Elle porte atteinte à un principe fondamental qui est le permis à vie, ce qui la rend inacceptable. C’est comme si on disait aux avocats de repasser l’examen du barreau tous les dix ans. La visite médicale ouvre la boîte de Pandore, car on peut commencer à remettre en cause tout diplôme au bout d’un certain temps.
N’oublions pas également que le permis de conduire a une dimension sociale et professionnelle. Si vous retirez à un senior son droit à la conduite, il ne pourra plus faire ses courses au centre commercial qui se trouve à plusieurs kilomètres de son domicile. Et à la fin, il se retrouve dans l’obligation d’aller en Ehpad.
Que propose l’association 40 millions d’automobilistes pour réduire le nombre d’accidents impliquant des personnes âgées ?
Je pense qu’il faut davantage impliquer les Français sur ce sujet qui nous concernera tous. Nous sommes en train de travailler dessus avec Bruno Millienne, Patrick Vignal et Luc Geismar. Les premiers concernés, les seniors, doivent participer à l’élaboration de mesures efficaces. Eux seuls peuvent nous indiquer ce qui peut être décemment mis en place.
L’idée étant de bâtir une vraie politique qui conjugue le fait de vieillir et de conduire, et qui n’oppose pas les deux. Bien sûr, les personnes âgées savent que le moment venu, il faudra lâcher le volant. Ils ont presque tous l’intelligence d’arrêter d’eux-mêmes la conduite. D’ailleurs, ils arrêtent progressivement. Ils commencent par réduire les parcours, arrêter de conduire de nuit, prendre l’autoroute, etc. Et un jour, ils décident tout simplement d’arrêter.
Alors oui, il y a toujours une toute petite partie des seniors qui ne veut pas arrêter. Il ne faut pas chercher à les punir.

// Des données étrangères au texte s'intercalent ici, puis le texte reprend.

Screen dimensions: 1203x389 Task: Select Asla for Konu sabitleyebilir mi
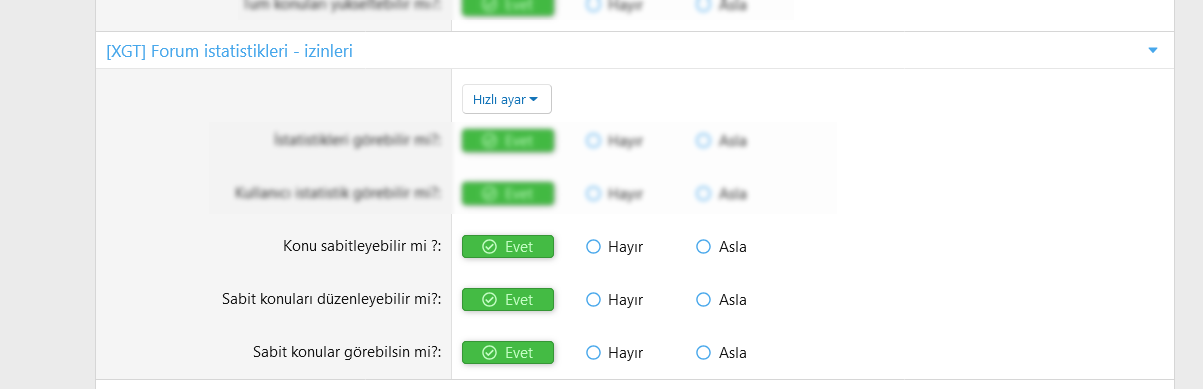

Notre rôle doit être de trouver des moyens de prise de conscience tout en préservant la mobilité de ceux qui sont en train de vieillir et qui ont besoin de conduire.
Le développement des transports en commun n’est pas une bonne solution ?
Les transports en commun peuvent être une solution dans les milieux urbains, mais ne peuvent pas l’être pour ceux qui habitent à la campagne. Ils représentent un investissement considérable.
Et ils ne règlent pas l’entièreté du problème. Quand les personnes âgées vont faire leurs courses, elles ne vont pas ramener leurs achats dans le train ou le bus.
Et le système de navettes ?
Un système de navettes nécessite l’implication d’un grand nombre d’acteurs dans le tissu associatif, mais c’est une solution. Je sais que des associations cherchant à mettre en place ce type de covoiturage senior ont déjà été créées.
Certaines écoles de conduite proposent également des alternatives aux plus âgés en leur faisant travailler certains parcours plus sécurisés pour les mettre en confiance. Je crois qu’il existe un panel de solutions évitant la réponse simpliste qui consiste à dire que la mise en place de la visite médicale permet de régler la problématique du grand âge et de la conduite.
On voit bien que ceux qui tiennent ce genre de propos observent cela de très loin et oublient qu’un jour, eux aussi seront âgés.
Encore une fois, il ne s’agit pas de savoir comment on peut retirer le permis aux seniors, mais comment et combien de temps nous allons préserver leur mobilité. C’est précisément à la fin que la question de l’intervention d’un médecin doit se poser.
Si une personne d’un certain âge n’est plus du tout en capacité de conduire, mais se montre récalcitrante, un médecin, et non une visite médicale, sera alors nécessaire en dernier recours.